If every lawyer I know who used bad language at the office or in the courthouse got disciplined, I suppose about 5% would escape the mighty sword of the avenging do-bees. The percentage for rudeness would be a little better, but if even one lawyer gets disciplined for something that trivial, it’s one lawyer too many. I mean, sure, if he literally flings dung at other lawyers, he should get a wake-up call. But barring egregious and bizarre behavior, he should be left alone. There is a remedy for attorney rudeness. It’s called “failure.” You lose your clients and go broke. And judges fine you for contempt. I don’t see why the bar needs to turn itself into Henry Higgins.
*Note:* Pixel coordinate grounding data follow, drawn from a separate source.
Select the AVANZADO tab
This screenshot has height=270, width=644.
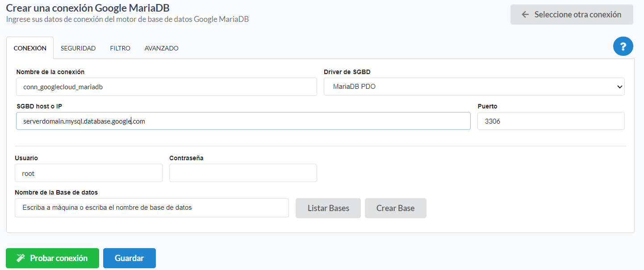(x=161, y=48)
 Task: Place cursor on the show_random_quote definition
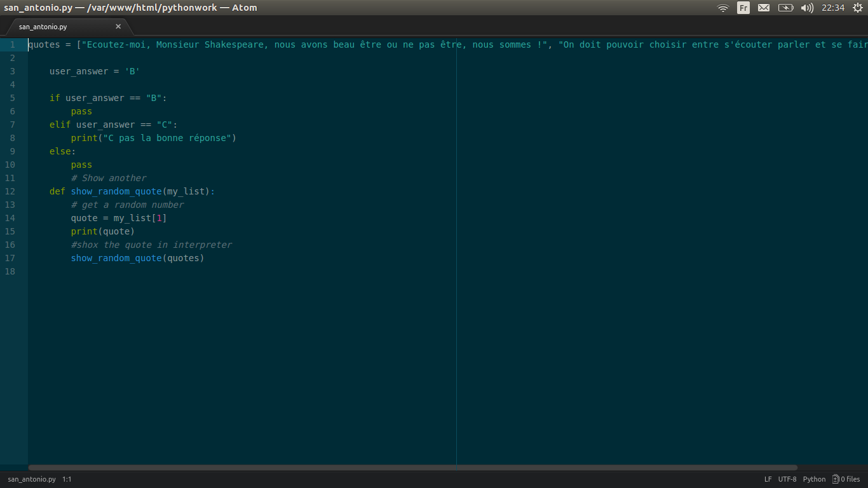pyautogui.click(x=116, y=191)
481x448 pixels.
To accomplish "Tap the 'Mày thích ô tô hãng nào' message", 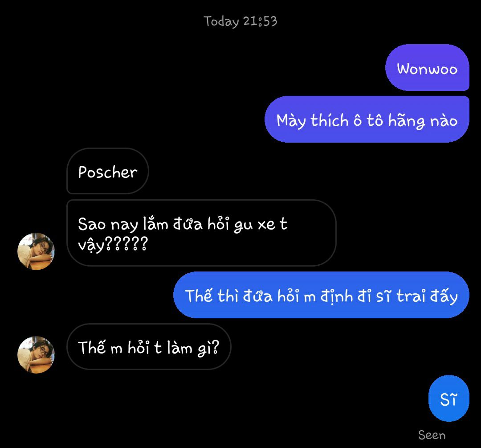I will [x=367, y=119].
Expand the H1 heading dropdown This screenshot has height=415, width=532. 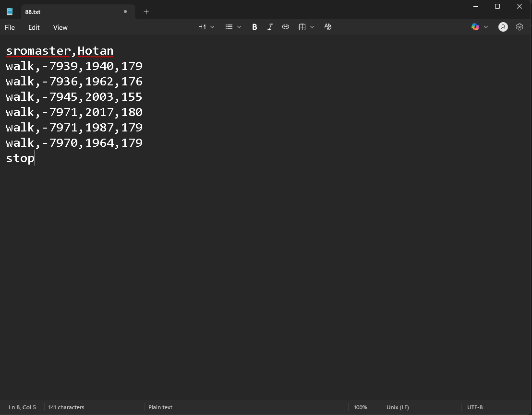click(x=206, y=27)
Law is funny. When we feel safe, lawyers are irreverent. We do things we should not do. We tell dirty jokes. We gossip. We make fun of people. I stood next to a Miami-Dade public defender in court, while he whispered to me, making fun of a criminal defendant who was talking to the judge. No one cares about these things; we know we’re only human. But when these peccadillos come to light in the context of an investigation, we are SHOCKED! SHOCKED to learn that [insert type of bad behavior here] is going on in the sacred halls of justice!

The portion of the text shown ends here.